**Supplied records**:
***
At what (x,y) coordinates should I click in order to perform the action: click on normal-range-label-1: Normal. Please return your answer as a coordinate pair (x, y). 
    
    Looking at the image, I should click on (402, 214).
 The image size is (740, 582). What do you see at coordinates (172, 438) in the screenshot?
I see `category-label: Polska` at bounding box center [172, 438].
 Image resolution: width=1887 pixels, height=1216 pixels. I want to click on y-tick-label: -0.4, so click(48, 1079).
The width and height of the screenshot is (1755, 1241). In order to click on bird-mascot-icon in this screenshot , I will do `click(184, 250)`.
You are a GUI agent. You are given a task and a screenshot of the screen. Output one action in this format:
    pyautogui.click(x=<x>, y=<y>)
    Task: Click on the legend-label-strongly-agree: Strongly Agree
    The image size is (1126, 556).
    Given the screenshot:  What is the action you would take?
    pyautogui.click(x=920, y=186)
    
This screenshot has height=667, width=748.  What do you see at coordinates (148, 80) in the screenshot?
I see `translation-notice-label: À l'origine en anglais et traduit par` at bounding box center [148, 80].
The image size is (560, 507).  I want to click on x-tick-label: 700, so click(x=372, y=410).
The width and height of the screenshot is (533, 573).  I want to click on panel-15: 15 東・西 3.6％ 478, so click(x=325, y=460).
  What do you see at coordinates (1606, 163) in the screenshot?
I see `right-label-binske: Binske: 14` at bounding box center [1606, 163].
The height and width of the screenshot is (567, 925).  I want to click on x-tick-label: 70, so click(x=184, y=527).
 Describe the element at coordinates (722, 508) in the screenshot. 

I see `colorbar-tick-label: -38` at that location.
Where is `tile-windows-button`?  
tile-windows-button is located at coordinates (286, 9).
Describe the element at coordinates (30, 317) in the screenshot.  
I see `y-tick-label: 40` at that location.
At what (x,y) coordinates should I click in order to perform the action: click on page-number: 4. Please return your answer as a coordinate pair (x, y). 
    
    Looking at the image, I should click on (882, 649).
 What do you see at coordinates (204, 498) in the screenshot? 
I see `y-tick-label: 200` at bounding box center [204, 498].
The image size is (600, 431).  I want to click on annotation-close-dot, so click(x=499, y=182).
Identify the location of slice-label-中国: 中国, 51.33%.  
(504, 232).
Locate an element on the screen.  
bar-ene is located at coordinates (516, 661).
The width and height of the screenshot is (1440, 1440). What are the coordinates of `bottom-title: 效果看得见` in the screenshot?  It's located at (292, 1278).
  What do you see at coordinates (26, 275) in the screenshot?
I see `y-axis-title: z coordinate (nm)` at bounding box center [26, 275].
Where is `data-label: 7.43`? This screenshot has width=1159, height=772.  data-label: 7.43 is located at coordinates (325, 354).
***
**Instructions to follow**:
Render every line of the items above as a JSON list of strings, one string per line, and omit the blank lines.

**Task response**:
[
  "At what (x,y) coordinates should I click in order to perform the action: click on normal-range-label-1: Normal. Please return your answer as a coordinate pair (x, y). ",
  "    Looking at the image, I should click on (402, 214).",
  " The image size is (740, 582). What do you see at coordinates (172, 438) in the screenshot?",
  "I see `category-label: Polska` at bounding box center [172, 438].",
  " Image resolution: width=1887 pixels, height=1216 pixels. I want to click on y-tick-label: -0.4, so click(48, 1079).",
  "The width and height of the screenshot is (1755, 1241). In order to click on bird-mascot-icon in this screenshot , I will do `click(184, 250)`.",
  "You are a GUI agent. You are given a task and a screenshot of the screen. Output one action in this format:",
  "    pyautogui.click(x=<x>, y=<y>)",
  "    Task: Click on the legend-label-strongly-agree: Strongly Agree",
  "    The image size is (1126, 556).",
  "    Given the screenshot:  What is the action you would take?",
  "    pyautogui.click(x=920, y=186)",
  "This screenshot has height=667, width=748.  What do you see at coordinates (148, 80) in the screenshot?",
  "I see `translation-notice-label: À l'origine en anglais et traduit par` at bounding box center [148, 80].",
  "The image size is (560, 507).  I want to click on x-tick-label: 700, so click(x=372, y=410).",
  "The width and height of the screenshot is (533, 573).  I want to click on panel-15: 15 東・西 3.6％ 478, so click(x=325, y=460).",
  "  What do you see at coordinates (1606, 163) in the screenshot?",
  "I see `right-label-binske: Binske: 14` at bounding box center [1606, 163].",
  "The height and width of the screenshot is (567, 925).  I want to click on x-tick-label: 70, so click(x=184, y=527).",
  " Describe the element at coordinates (722, 508) in the screenshot. ",
  "I see `colorbar-tick-label: -38` at that location.",
  "Where is `tile-windows-button`?  ",
  "tile-windows-button is located at coordinates (286, 9).",
  "Describe the element at coordinates (30, 317) in the screenshot.  ",
  "I see `y-tick-label: 40` at that location.",
  "At what (x,y) coordinates should I click in order to perform the action: click on page-number: 4. Please return your answer as a coordinate pair (x, y). ",
  "    Looking at the image, I should click on (882, 649).",
  " What do you see at coordinates (204, 498) in the screenshot? ",
  "I see `y-tick-label: 200` at bounding box center [204, 498].",
  "The image size is (600, 431).  I want to click on annotation-close-dot, so click(x=499, y=182).",
  "Identify the location of slice-label-中国: 中国, 51.33%.  ",
  "(504, 232).",
  "Locate an element on the screen.  ",
  "bar-ene is located at coordinates (516, 661).",
  "The width and height of the screenshot is (1440, 1440). What are the coordinates of `bottom-title: 效果看得见` in the screenshot?  It's located at (292, 1278).",
  "  What do you see at coordinates (26, 275) in the screenshot?",
  "I see `y-axis-title: z coordinate (nm)` at bounding box center [26, 275].",
  "Where is `data-label: 7.43`? This screenshot has width=1159, height=772.  data-label: 7.43 is located at coordinates (325, 354)."
]